What is expected ▸
Give every line from the entries that contains "computer".

(Stored items)
------------------------------------

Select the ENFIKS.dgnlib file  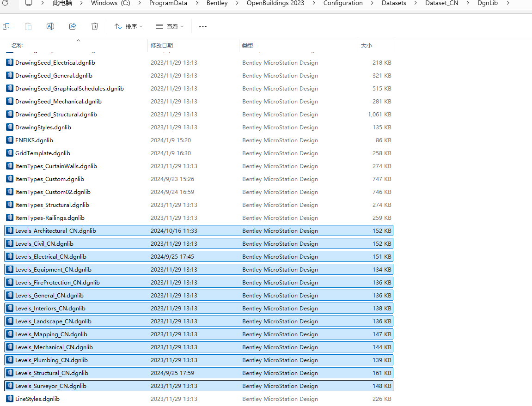[199, 140]
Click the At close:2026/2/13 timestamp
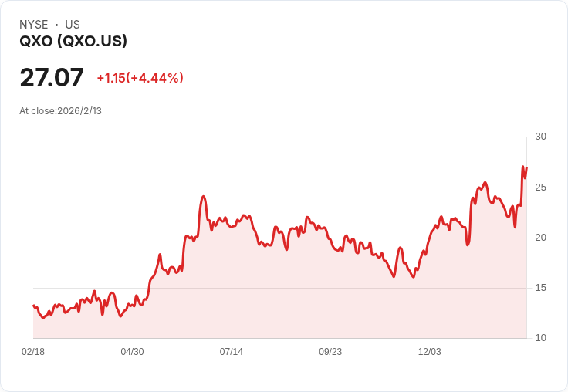The image size is (568, 392). pos(60,111)
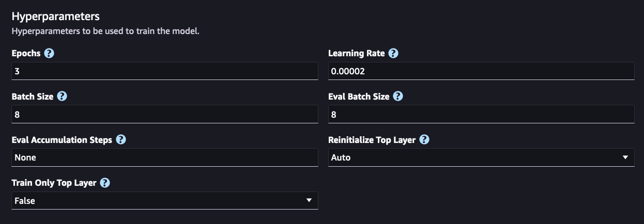The image size is (644, 224).
Task: Click the Hyperparameters section heading
Action: pyautogui.click(x=56, y=16)
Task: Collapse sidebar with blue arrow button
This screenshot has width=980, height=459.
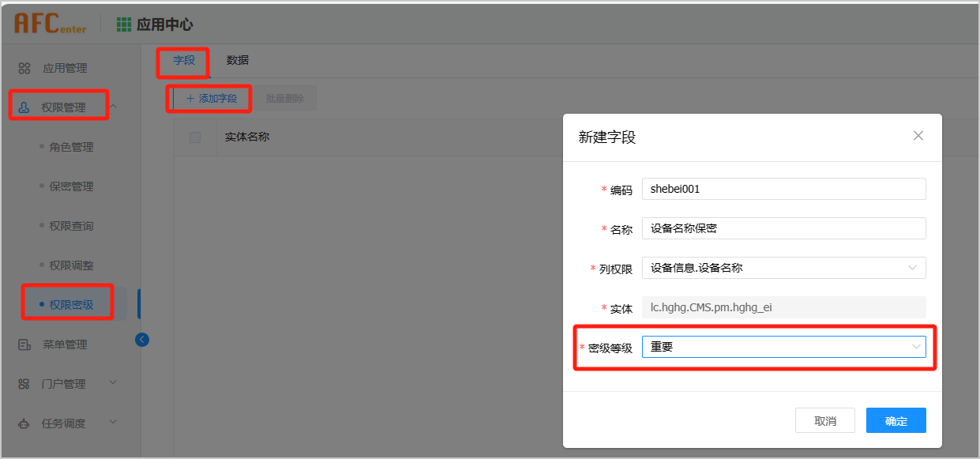Action: click(142, 340)
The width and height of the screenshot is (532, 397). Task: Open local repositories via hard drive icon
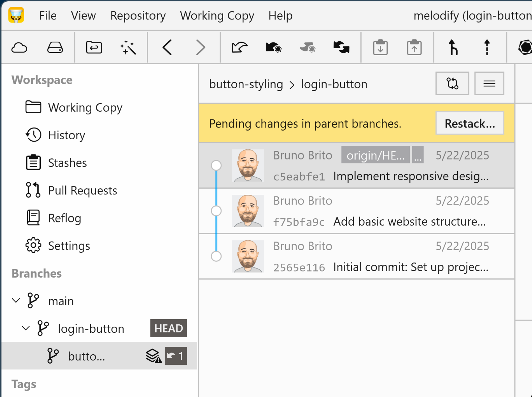(55, 47)
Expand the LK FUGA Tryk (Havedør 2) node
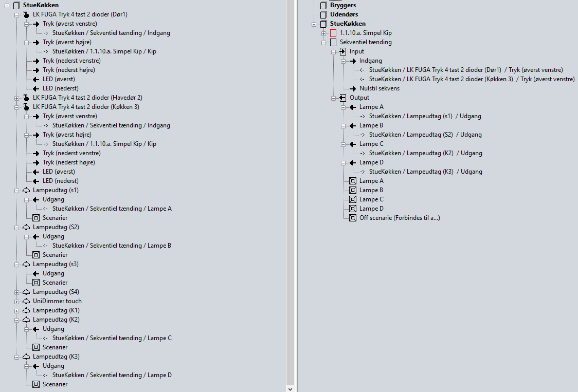Image resolution: width=578 pixels, height=392 pixels. [17, 98]
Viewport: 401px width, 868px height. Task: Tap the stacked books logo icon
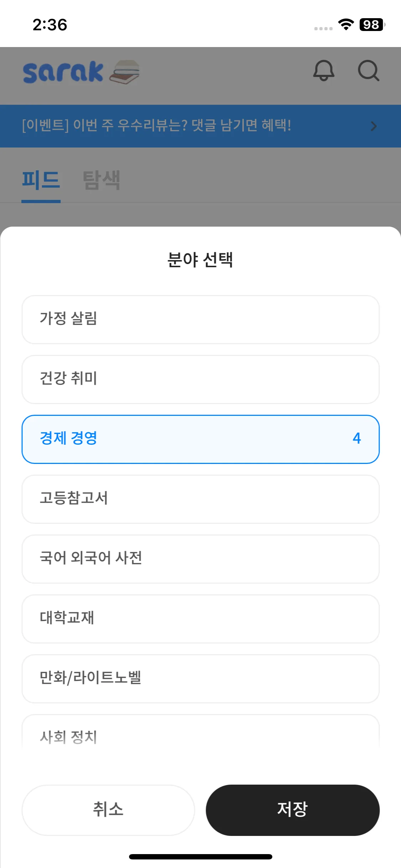(x=124, y=72)
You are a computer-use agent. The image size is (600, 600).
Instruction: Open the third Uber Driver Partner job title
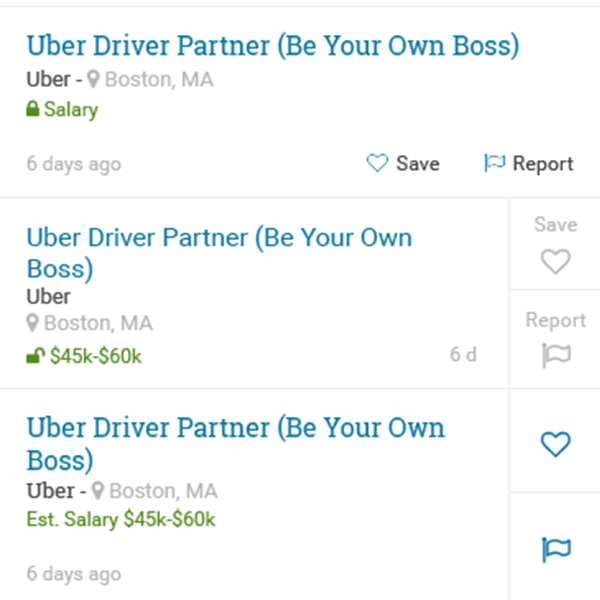pyautogui.click(x=236, y=443)
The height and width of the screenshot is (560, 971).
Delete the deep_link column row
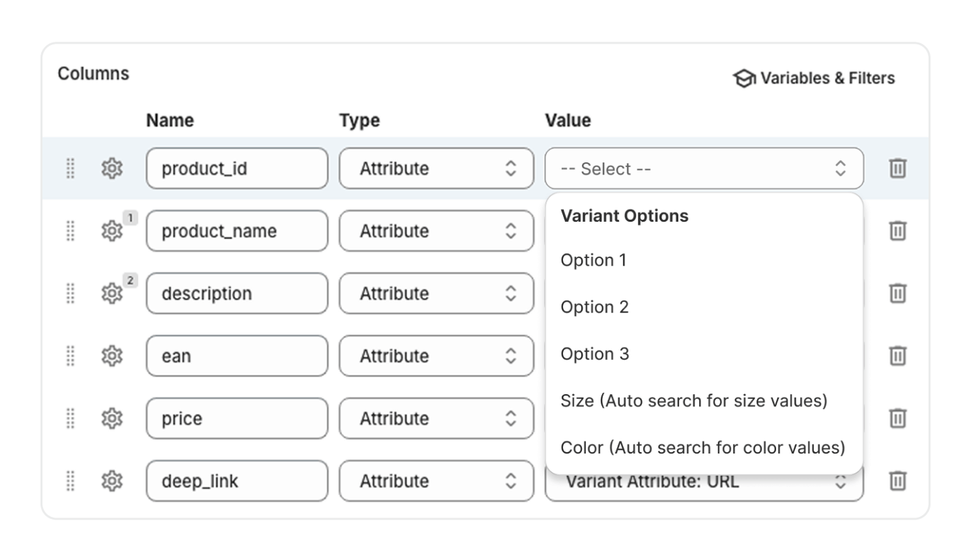click(897, 480)
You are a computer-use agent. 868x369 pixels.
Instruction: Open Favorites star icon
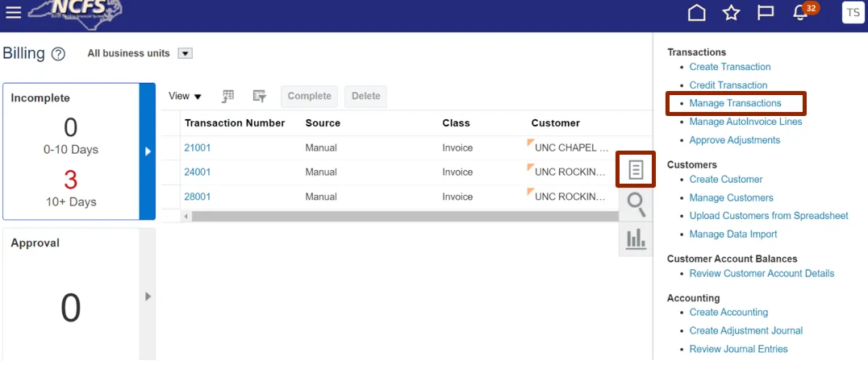[731, 13]
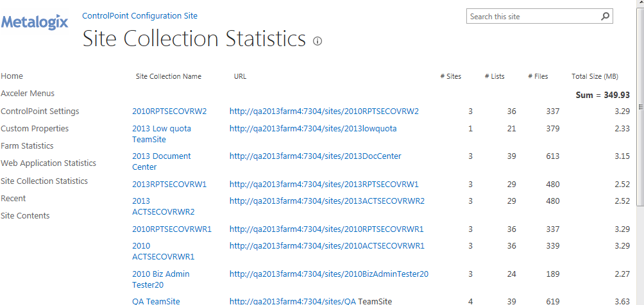The image size is (644, 305).
Task: Click the vertical scrollbar on the right
Action: (639, 128)
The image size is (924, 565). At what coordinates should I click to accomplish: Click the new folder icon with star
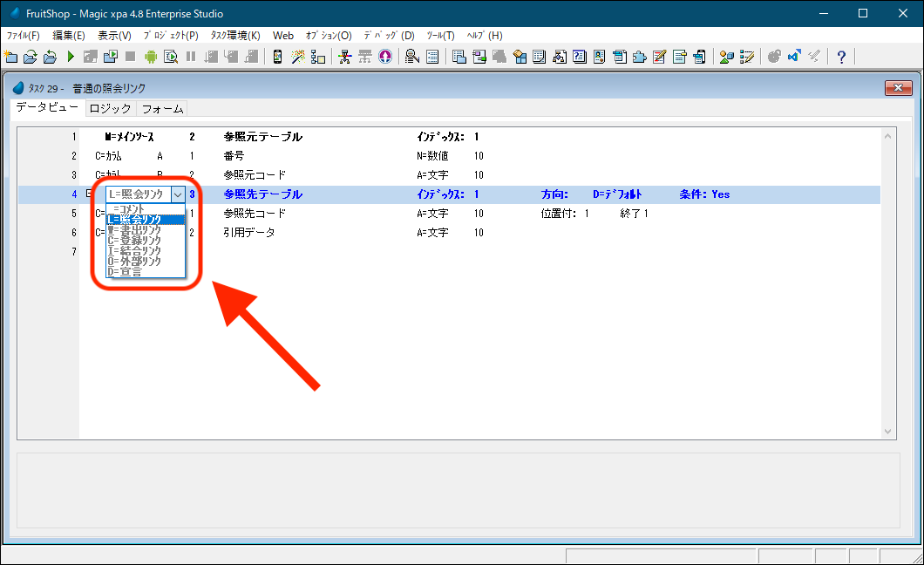(x=10, y=57)
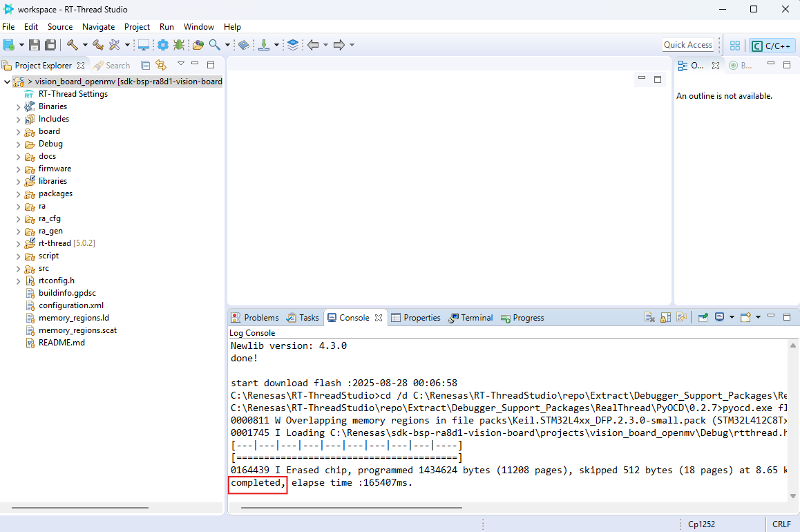Click the Build hammer icon in toolbar
800x532 pixels.
click(x=72, y=45)
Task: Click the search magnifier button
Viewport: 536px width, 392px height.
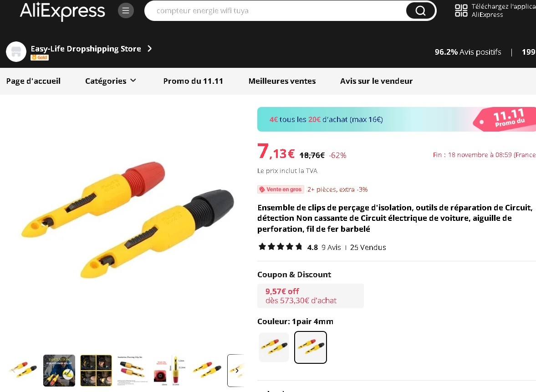Action: 420,10
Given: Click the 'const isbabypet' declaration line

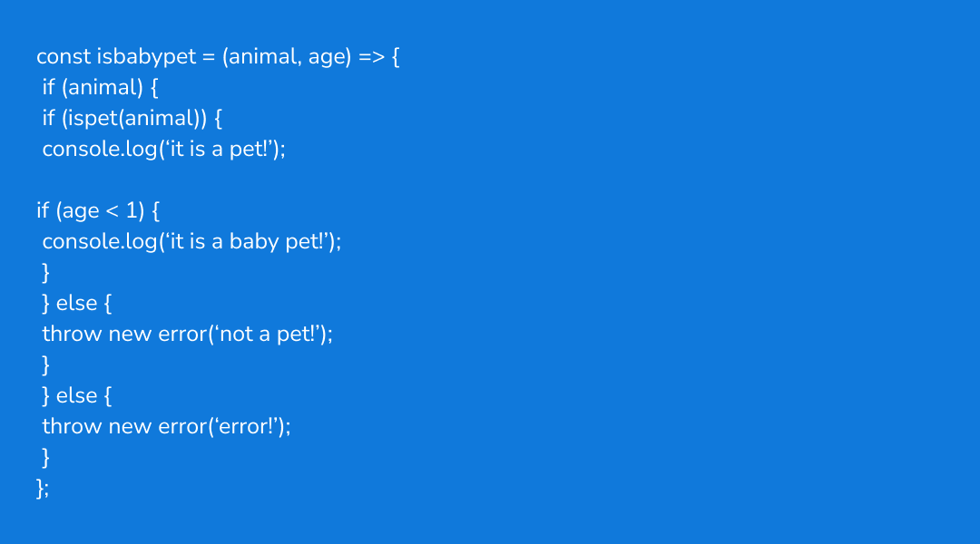Looking at the screenshot, I should [218, 57].
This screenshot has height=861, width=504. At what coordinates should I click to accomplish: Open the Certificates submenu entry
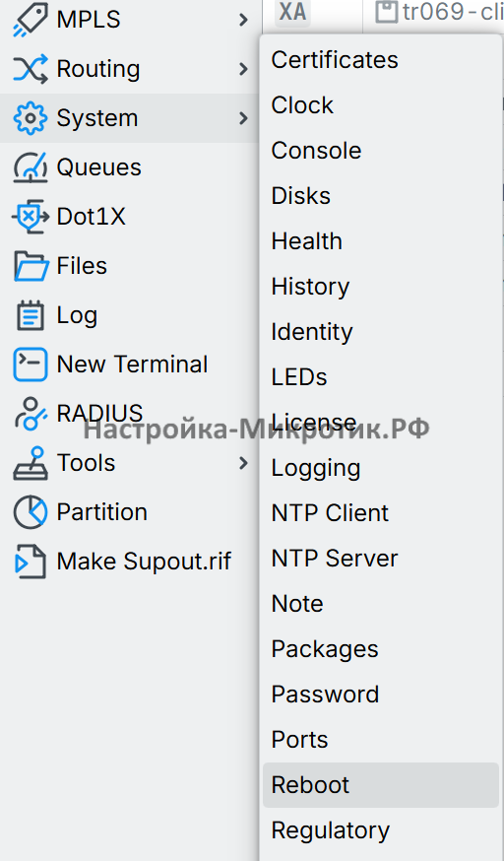click(x=381, y=60)
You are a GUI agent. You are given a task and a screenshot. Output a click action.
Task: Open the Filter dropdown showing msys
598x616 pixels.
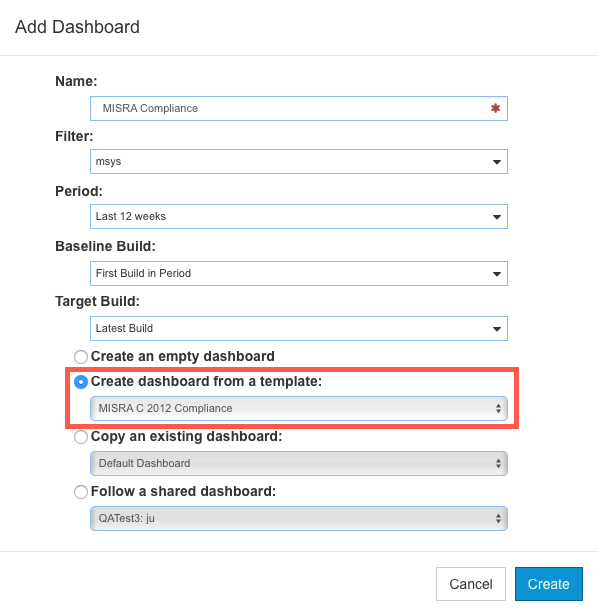pyautogui.click(x=299, y=161)
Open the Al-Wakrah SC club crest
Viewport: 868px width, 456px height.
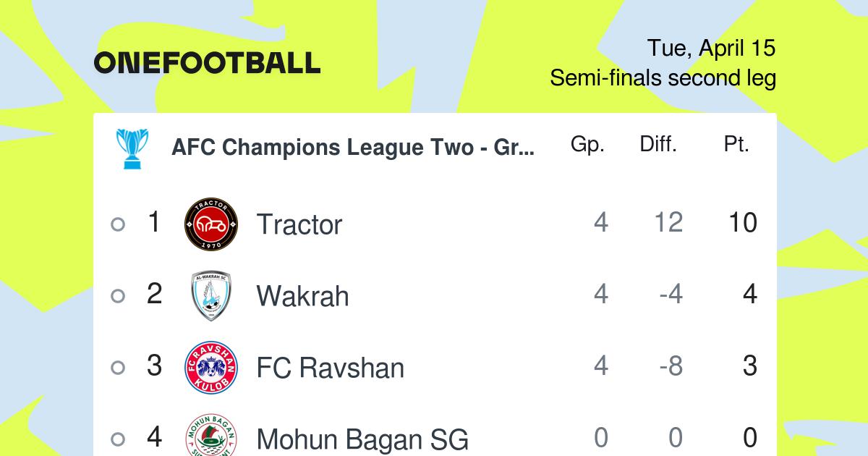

------------------------------------

Task response ▸
You are a computer-use agent. The image size is (600, 600).
You are a computer-use agent. 868x369 pixels.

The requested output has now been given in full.